> **What you will do**: Set down, exactly as written, the line containing "Expand the Requested status dropdown" and all the lines that follow it to the end of the entries below, omitting every picture.

> **Records to use**:
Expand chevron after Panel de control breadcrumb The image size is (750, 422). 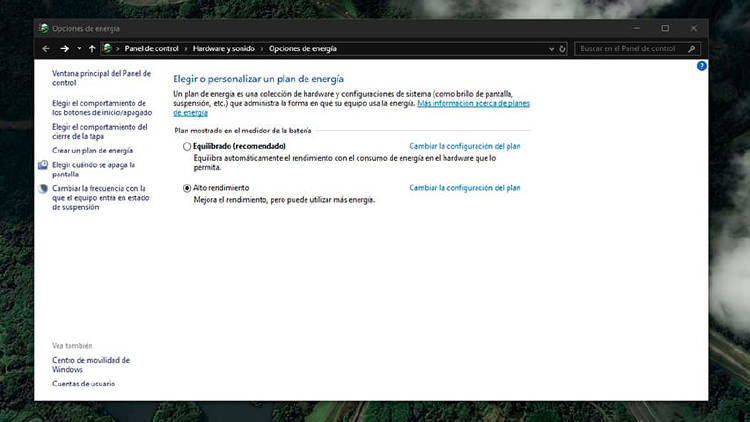[185, 48]
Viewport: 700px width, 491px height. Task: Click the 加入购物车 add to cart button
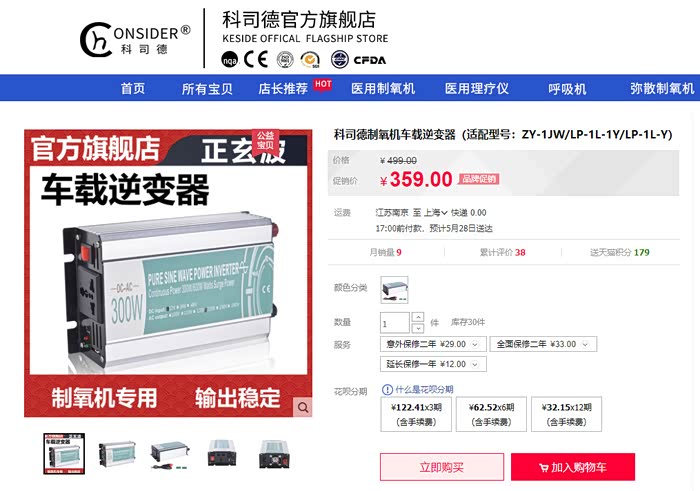pyautogui.click(x=573, y=467)
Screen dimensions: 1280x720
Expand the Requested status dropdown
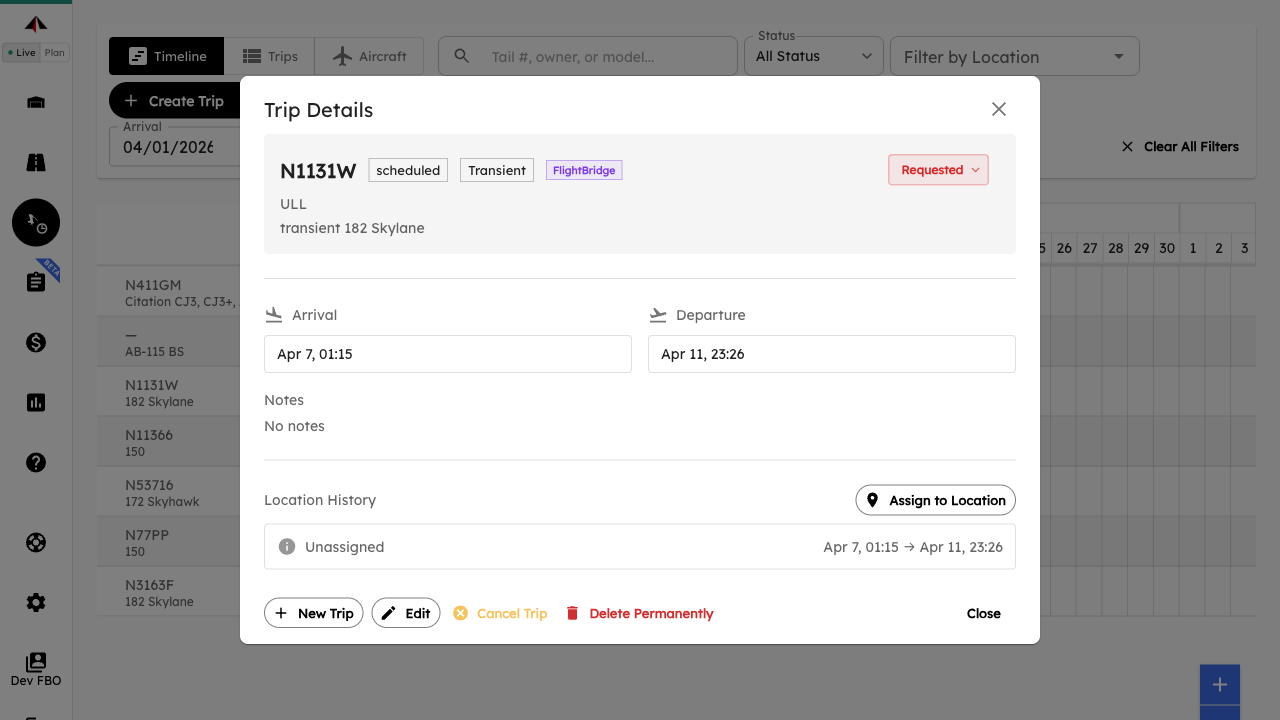(x=938, y=170)
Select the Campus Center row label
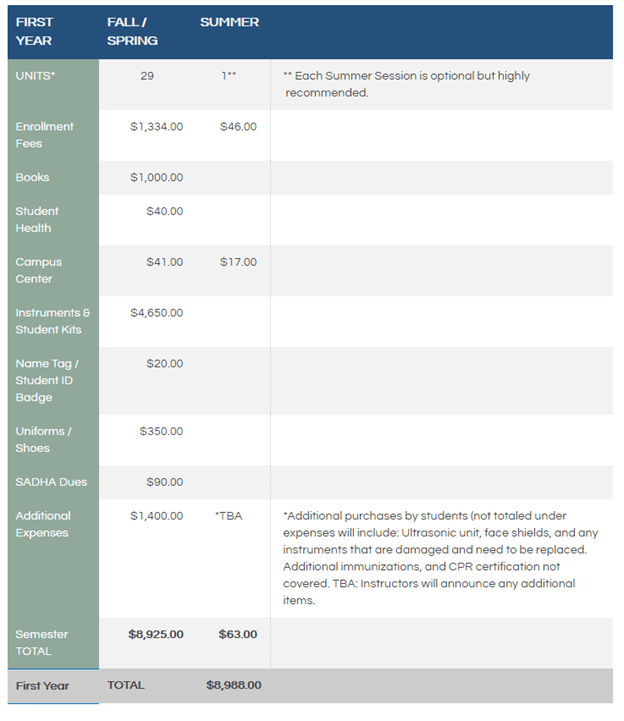This screenshot has width=624, height=721. pyautogui.click(x=38, y=270)
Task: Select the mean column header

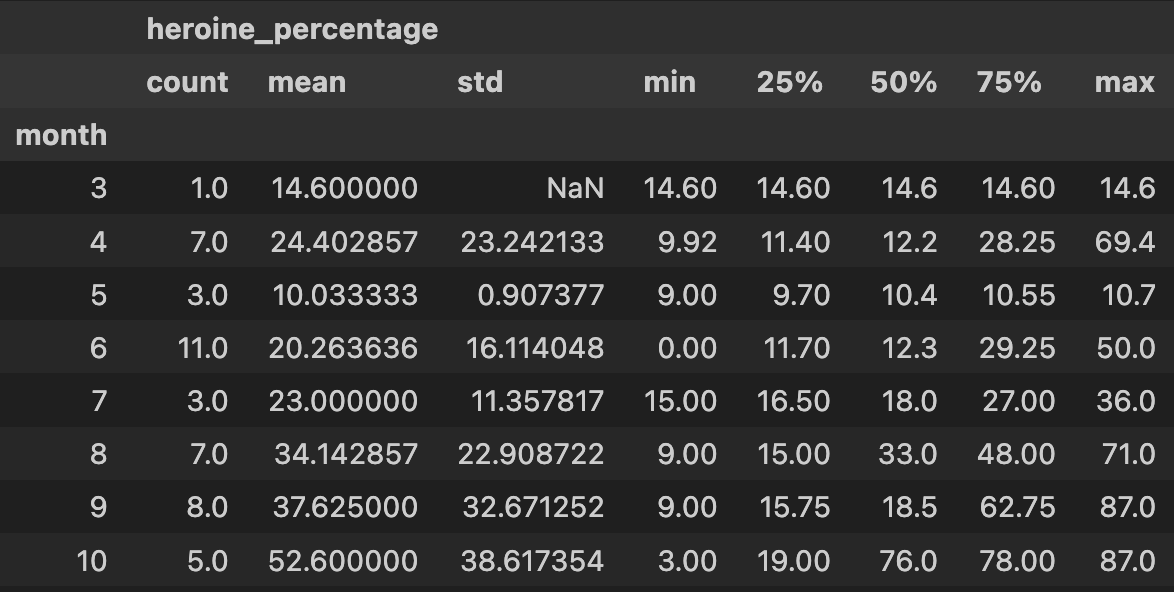Action: point(307,82)
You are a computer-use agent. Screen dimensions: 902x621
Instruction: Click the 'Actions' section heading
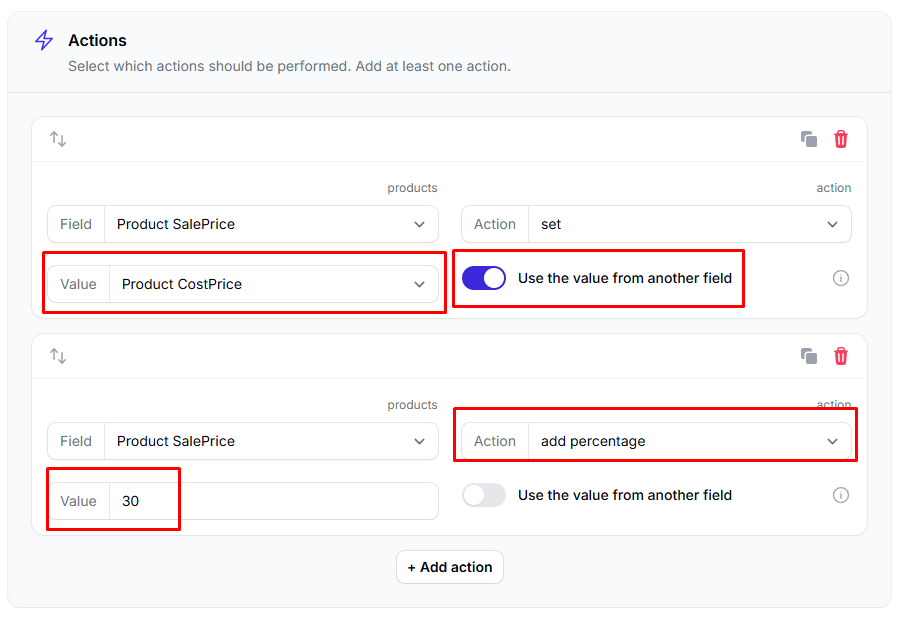click(97, 40)
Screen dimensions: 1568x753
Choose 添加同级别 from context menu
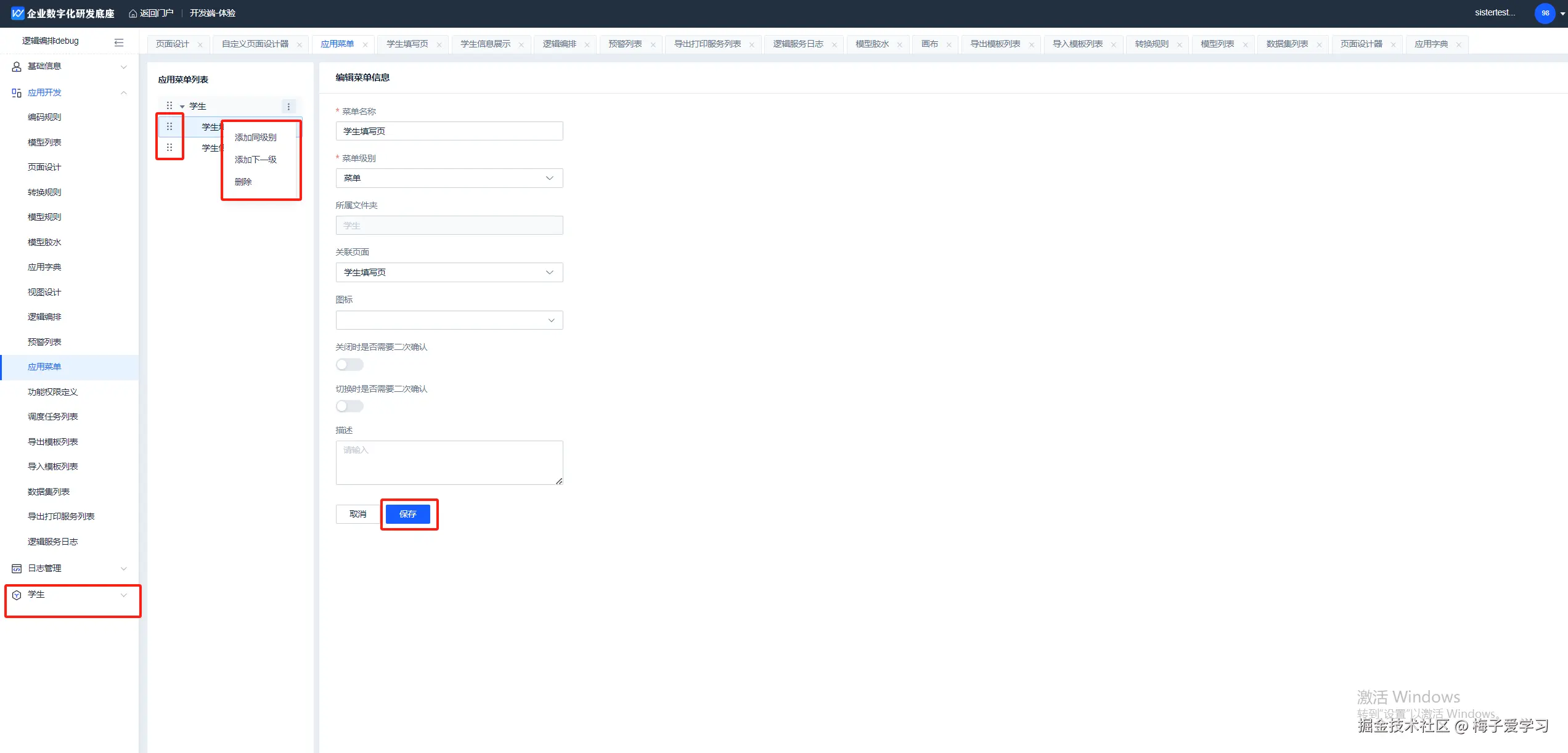[255, 137]
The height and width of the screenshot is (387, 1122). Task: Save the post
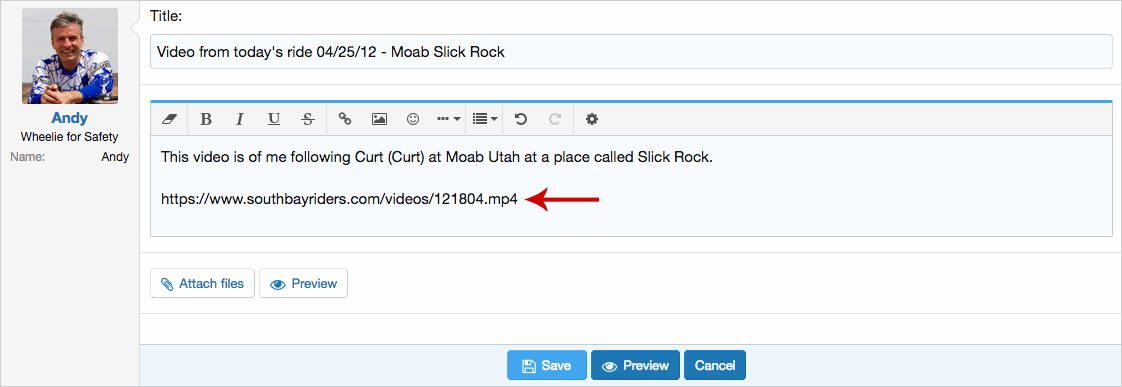point(547,366)
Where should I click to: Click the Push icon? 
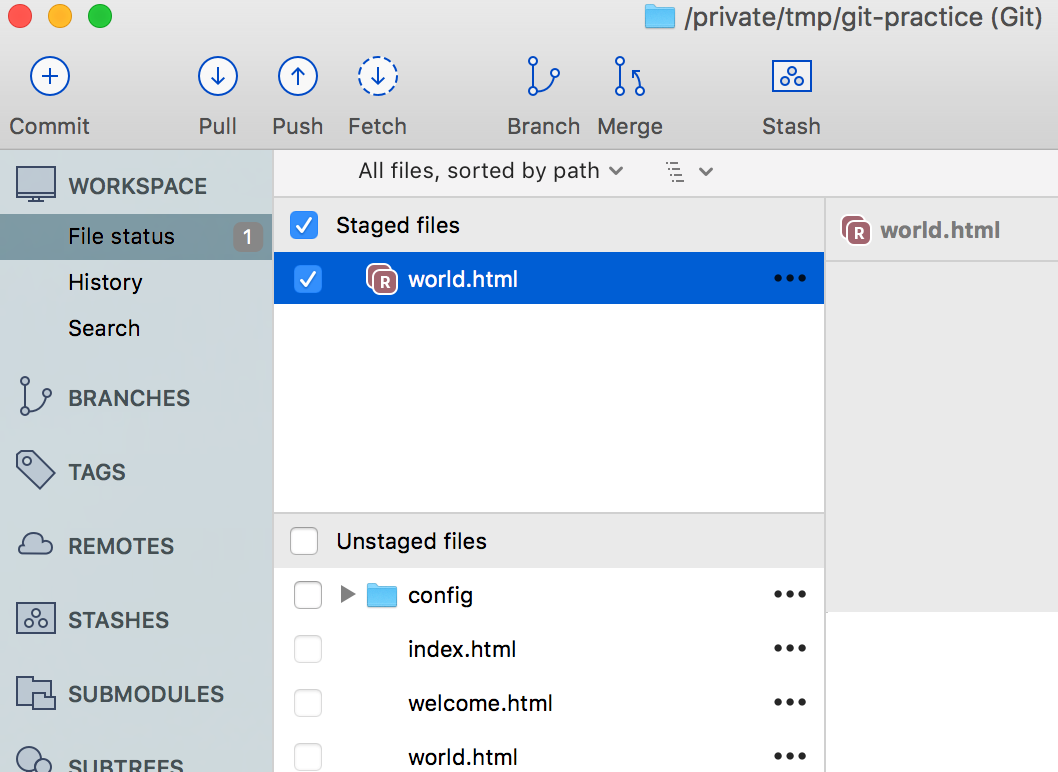297,76
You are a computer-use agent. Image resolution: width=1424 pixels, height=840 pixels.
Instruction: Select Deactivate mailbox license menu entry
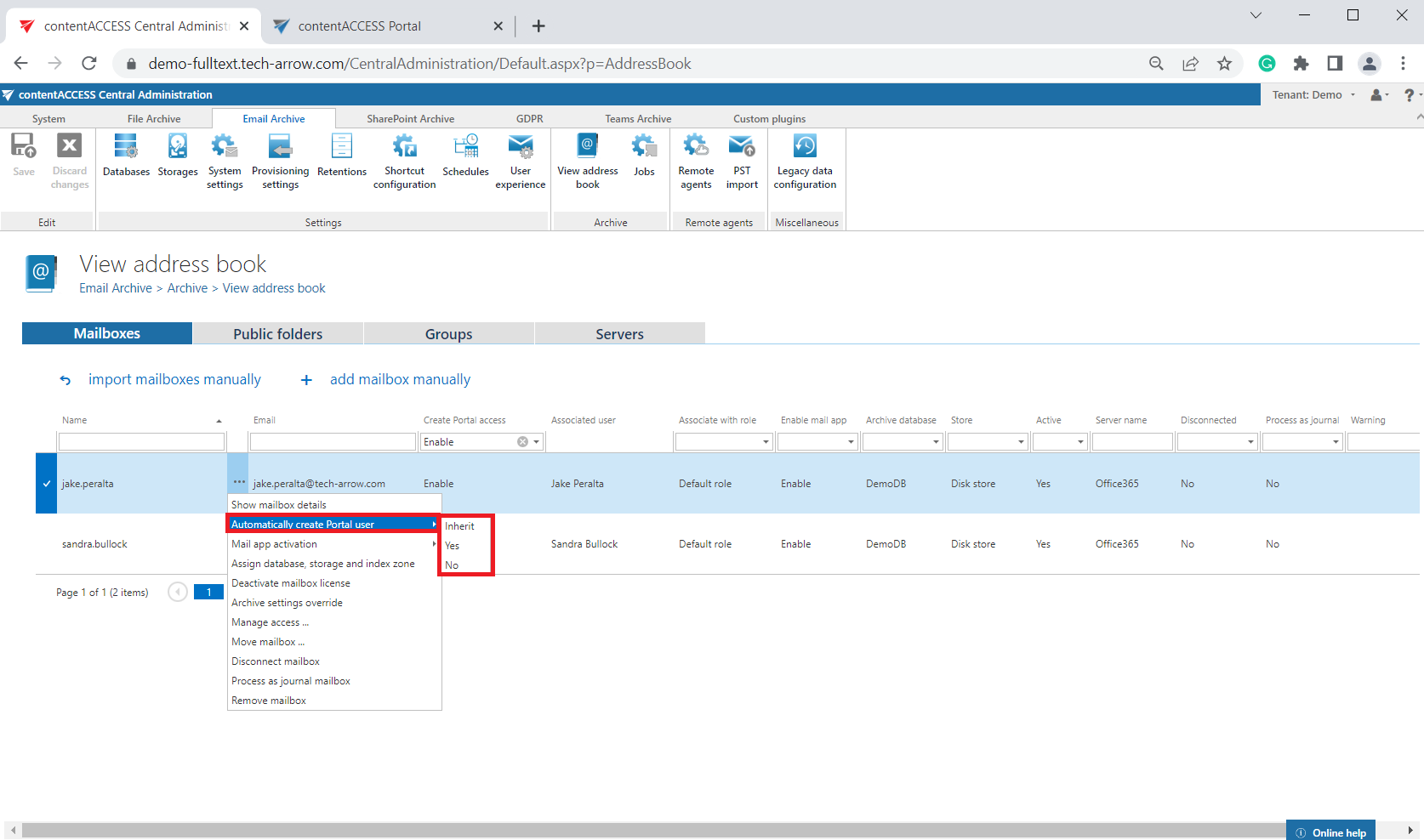pyautogui.click(x=291, y=583)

> **Solution to the exercise**:
Expand the Requested status dropdown
(x=938, y=170)
Select the Campus Center row label
This screenshot has width=624, height=721. pyautogui.click(x=38, y=270)
Task: Select the mean column header

Action: point(307,82)
You are a computer-use agent. Screen dimensions: 902x621
Instruction: Click the 'Actions' section heading
click(97, 40)
Screen dimensions: 1568x753
Choose 添加同级别 from context menu
[255, 137]
The height and width of the screenshot is (387, 1122). Task: Save the post
point(547,366)
Where should I click to: Click the Push icon? 
297,76
You are a computer-use agent. Image resolution: width=1424 pixels, height=840 pixels.
Instruction: Select Deactivate mailbox license menu entry
pyautogui.click(x=291, y=583)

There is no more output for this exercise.